• _ACTIVITY_
Output only the lines below from the one containing "Given: Switch time units to 'В секундах'" to the one containing "You are a computer-use agent. 395x280 pixels.", exactly as written, both ends kept.

- - -

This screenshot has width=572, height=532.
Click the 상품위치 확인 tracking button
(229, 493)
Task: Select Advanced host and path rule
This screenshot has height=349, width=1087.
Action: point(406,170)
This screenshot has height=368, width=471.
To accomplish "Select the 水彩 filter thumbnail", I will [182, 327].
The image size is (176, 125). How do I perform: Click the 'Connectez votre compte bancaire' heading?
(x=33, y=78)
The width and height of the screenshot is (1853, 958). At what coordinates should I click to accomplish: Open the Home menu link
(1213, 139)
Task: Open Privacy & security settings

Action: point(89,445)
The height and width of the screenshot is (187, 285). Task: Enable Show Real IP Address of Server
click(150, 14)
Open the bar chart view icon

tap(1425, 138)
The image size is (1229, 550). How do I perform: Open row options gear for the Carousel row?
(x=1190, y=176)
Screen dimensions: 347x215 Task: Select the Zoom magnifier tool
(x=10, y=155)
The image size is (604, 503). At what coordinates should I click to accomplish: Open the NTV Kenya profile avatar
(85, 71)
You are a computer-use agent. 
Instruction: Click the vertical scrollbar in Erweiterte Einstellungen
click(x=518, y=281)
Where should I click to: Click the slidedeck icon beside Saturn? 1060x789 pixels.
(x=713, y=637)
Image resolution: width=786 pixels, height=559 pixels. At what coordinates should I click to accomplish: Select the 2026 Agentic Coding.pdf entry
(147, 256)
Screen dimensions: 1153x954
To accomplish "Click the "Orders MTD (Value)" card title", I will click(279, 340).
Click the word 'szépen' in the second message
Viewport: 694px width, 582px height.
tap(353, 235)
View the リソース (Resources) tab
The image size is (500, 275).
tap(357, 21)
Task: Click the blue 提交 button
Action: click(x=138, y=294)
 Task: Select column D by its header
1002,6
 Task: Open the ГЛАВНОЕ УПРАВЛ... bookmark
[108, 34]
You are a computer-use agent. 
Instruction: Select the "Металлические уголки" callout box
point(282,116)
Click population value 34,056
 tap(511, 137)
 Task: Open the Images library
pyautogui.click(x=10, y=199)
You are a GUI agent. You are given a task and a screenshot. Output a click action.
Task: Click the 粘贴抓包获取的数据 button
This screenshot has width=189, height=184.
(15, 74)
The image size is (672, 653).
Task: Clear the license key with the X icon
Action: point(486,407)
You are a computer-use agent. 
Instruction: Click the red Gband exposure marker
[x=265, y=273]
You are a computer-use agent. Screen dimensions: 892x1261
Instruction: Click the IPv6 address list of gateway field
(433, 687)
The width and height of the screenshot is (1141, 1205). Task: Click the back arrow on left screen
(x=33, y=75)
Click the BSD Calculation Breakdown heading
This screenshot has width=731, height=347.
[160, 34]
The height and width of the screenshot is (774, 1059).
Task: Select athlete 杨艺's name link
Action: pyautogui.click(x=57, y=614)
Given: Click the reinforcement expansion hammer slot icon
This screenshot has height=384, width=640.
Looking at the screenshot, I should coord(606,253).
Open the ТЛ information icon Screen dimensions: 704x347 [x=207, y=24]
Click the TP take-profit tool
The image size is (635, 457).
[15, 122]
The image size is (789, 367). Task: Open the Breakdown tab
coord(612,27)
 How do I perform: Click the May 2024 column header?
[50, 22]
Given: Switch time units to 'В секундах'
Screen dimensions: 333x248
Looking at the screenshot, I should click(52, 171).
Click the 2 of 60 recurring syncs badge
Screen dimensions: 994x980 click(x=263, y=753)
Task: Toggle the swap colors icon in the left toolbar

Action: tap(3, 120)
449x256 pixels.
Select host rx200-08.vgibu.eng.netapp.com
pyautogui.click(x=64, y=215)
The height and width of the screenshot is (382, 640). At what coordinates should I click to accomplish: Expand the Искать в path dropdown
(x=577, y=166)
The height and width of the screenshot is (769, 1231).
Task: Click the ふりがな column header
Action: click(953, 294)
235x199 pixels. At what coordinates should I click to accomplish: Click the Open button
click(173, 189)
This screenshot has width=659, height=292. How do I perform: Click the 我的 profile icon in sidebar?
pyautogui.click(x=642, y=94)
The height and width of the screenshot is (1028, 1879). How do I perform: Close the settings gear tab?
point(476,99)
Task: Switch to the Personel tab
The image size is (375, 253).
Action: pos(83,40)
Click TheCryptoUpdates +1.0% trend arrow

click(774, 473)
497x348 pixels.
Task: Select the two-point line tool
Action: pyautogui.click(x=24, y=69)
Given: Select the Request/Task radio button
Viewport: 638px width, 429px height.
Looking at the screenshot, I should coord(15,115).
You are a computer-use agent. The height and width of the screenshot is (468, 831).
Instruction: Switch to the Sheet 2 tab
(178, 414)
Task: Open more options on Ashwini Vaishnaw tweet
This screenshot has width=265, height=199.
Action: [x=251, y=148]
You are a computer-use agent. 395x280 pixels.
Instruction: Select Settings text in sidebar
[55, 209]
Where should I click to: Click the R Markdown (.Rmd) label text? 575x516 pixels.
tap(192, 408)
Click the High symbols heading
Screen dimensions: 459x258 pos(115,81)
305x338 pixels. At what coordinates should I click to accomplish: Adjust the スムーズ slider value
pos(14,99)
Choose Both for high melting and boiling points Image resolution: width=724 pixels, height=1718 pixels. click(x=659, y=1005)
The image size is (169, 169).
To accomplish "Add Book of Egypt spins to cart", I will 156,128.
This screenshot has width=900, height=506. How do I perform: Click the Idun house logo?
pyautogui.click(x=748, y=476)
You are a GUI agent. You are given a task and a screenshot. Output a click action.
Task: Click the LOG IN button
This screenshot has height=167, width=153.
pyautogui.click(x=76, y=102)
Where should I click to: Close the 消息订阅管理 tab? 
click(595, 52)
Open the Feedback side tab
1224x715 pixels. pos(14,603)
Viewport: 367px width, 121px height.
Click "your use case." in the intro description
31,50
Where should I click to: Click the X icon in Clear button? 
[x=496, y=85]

- - -

• _ANSWER TO THE PROBLEM_
Given: Switch time units to 'В секундах'
Screen dimensions: 333x248
Looking at the screenshot, I should click(52, 171).
Click the 2 of 60 recurring syncs badge
Screen dimensions: 994x980 click(x=263, y=753)
Task: Toggle the swap colors icon in the left toolbar

Action: tap(3, 120)
449x256 pixels.
Select host rx200-08.vgibu.eng.netapp.com
pyautogui.click(x=64, y=215)
The height and width of the screenshot is (382, 640). At what coordinates should I click to accomplish: Expand the Искать в path dropdown
(x=577, y=166)
The height and width of the screenshot is (769, 1231).
Task: Click the ふりがな column header
Action: click(953, 294)
235x199 pixels. At what coordinates should I click to accomplish: Click the Open button
click(173, 189)
This screenshot has width=659, height=292. How do I perform: Click the 我的 profile icon in sidebar?
pyautogui.click(x=642, y=94)
The height and width of the screenshot is (1028, 1879). How do I perform: Close the settings gear tab?
point(476,99)
Task: Switch to the Personel tab
The image size is (375, 253).
Action: pos(83,40)
Click TheCryptoUpdates +1.0% trend arrow

click(774, 473)
497x348 pixels.
Task: Select the two-point line tool
Action: pyautogui.click(x=24, y=69)
Given: Select the Request/Task radio button
Viewport: 638px width, 429px height.
Looking at the screenshot, I should coord(15,115).
You are a computer-use agent. The height and width of the screenshot is (468, 831).
Instruction: Switch to the Sheet 2 tab
(178, 414)
Task: Open more options on Ashwini Vaishnaw tweet
This screenshot has width=265, height=199.
Action: [x=251, y=148]
You are a computer-use agent. 395x280 pixels.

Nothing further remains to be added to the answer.